For those of you who prefer to look at pictures, here’s a look at the relationship between gas fired generation as a percent of total generation versus this week’s projected deviation from normal second-week-of-August temperatures.
Finally, you need one more graph to put the above data into perspective. This graph really drives home the importance of the West South Central region for heat induced natural gas demand and also confirms the lack of importance of the West North Central region, despite the excessive heat they’re now suffering, for gas demand (no offense square states but your heat doesn’t amount to much for gas demand).

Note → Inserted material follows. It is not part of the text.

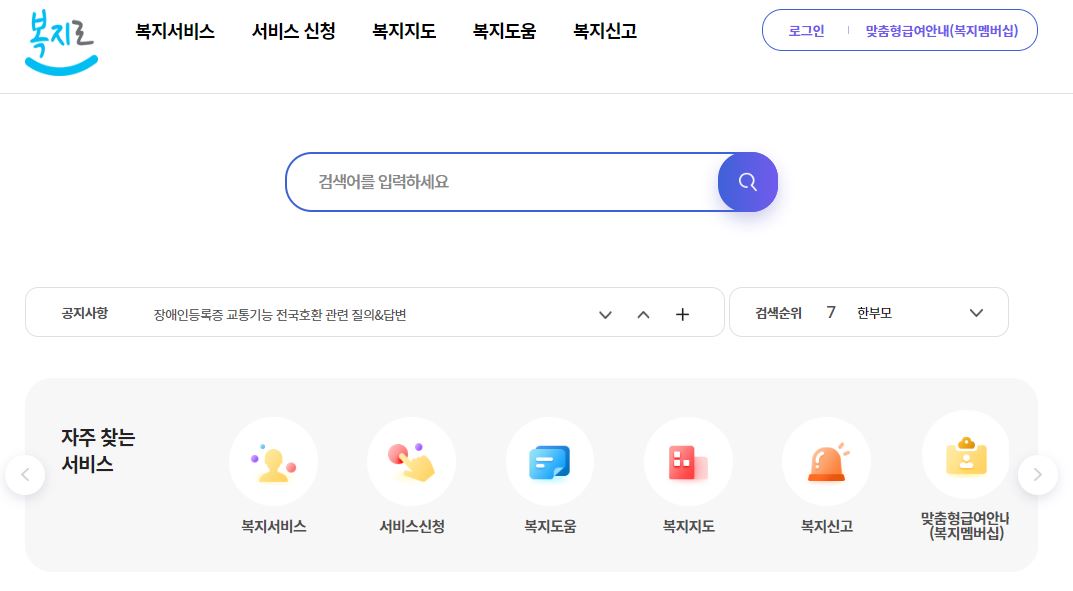Viewport: 1073px width, 591px height.
Task: Open the 검색순위 ranking dropdown
Action: 975,313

- (VQ) - Interesting Cal/Tex player, went public last November.
- Three areas of operations:
- California - Sacramento Basin (Grimes and Willows fields)) - 100% gas, 120 wells planned 2007, 2x 2006 activity levels. Also tripling the number of recompletions 2006 levels to 100. Low risk, low cost exploitation with a large set of defined drilling locations and significant upside reserve potential with downspacing.
- California - Coastal Region (four major fields in SoCal), also 3 offshore platforms. Huge original oil in place augers for significant reserve adds through enhanced recovery.
- Gulf Coast Texas. Two fields, one with CO2 flood development in the planning stage with (DNR).
- Operates 96% of properties, has a large drilling inventory for it’s size and a long reserve life (13 years). They’ve been picking off fields in California at decent prices.
- Rising Capex with only 4% targeting exploration.
- 2Q07 results last night
- EBITDA - record high $57.1 mm for the quarter.
- production growth 11% sequential although this includes acquired volumes from two acquisitions closed in the second quarter
- good per unit cost control both LOE and G&A. LOE per unit costs were due to a combination of higher volumes and less remedial work. Second half per unit lifting costs are expected to fall further.
- Conf Call: 11:30 ast
- Nutshell: five analysts follow it, it’s somewhat oil and set to grow and at pretty good clip. I’ll have expanded comments in tomorrow’s post.
CALLS: Took some modest new positions…got burned.
- (HAL) Added the September 35s for $1.20. Then the markets as funds took profits in whatever was the up the most be it equity or commodity. Last bid $0.75.
- (NFX) Added the August 50s for $0.40. Ditto reverse action described above. Last bid $0.10.
Bolivia Watch: Morale sets August 20 as drop dead date for foreign to submit investment plans or face “annulment of their contracts”. Sounds familiar to plans previously set forth in Caracas, Tehran, and Washington D.C.